The main water way of the city is Dianshan River and with more canals than roads, boat transport is the main means of transport.We took a ‘tourist’ boat ride and our gondolier, a cheery middle aged person, skillfully glided us through canals and under bridges to the old and new sections. It was 80 minute ride and somehow not a pleasant experience watching the empty courtyards of the new section of the town and we asked her to return to the ancient part of the town. At one point seeing our disinterested looks the ‘gondolier’ broke into a song. Must be part of the package and the lilting melody intermingled with the willows and the deserted waterways. It was a view of village life looking for change and the impassive faces gave nothing away. A young boy was fishing below one of the canal bridges and seeing us approach made great show of catching a fish. Wonder if he really did. At one point a man was washing turtles and we missed a great photo-op.

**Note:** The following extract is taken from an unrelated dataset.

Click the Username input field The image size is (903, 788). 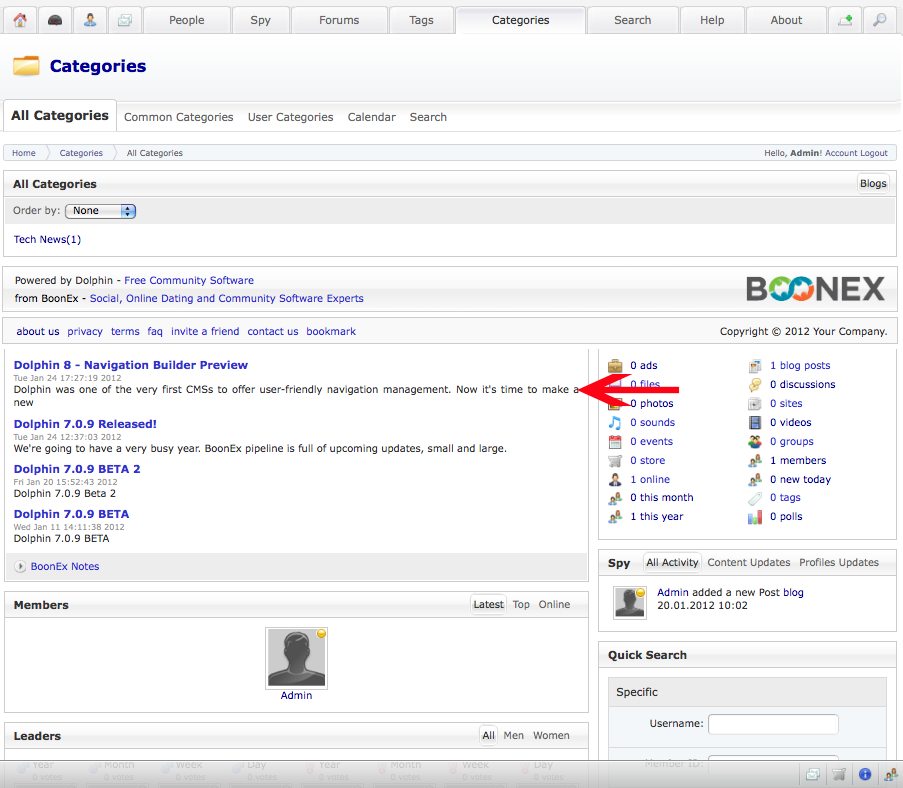pyautogui.click(x=773, y=723)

Once on land we walked along the National Street i.e. 1 km long and its arterial stone slab alleys with curio shops, tea shops and eateries and followed a tour group into a Nobleman’s house, a maze of courtyards and rooms with wooden furniture and artifacts: A visual trapdoor, one door opening into another and getting trapped in the cornucopia. The cubicle shops sell handicrafts, embroideries, calligraphies, gift and general items.The shoemaker turned violent when he caught us trying to photograph him, though I did manage to click him.


The other attractions of this quaint town are the Memorial Hall of Wang Chang, one of the “Seven Scholars” of the Qing Dynasty and the No 1 Tea House. The best way to get the maximum of the trip is to walk around savoring the ancient inter-mingle with modern. If interested try out the traditional food stuffs such as the rose-flavored fermented bean curd, dark-rice zongzi dumpling or roasted soybeans. We had sandwiches washed down with coca-cola in a tea shop in the newer section.

Time was running out and though we would have preferred staying overnight, there are a few hotels and more are coming up, we had to be content with digitalized pictures of bobbing wooden boats, secluded alleys and antique ambience.Back to the bus and to modern Shanghai.


How to get there: Tour bus 4 at Shanghai Indoor Stadium.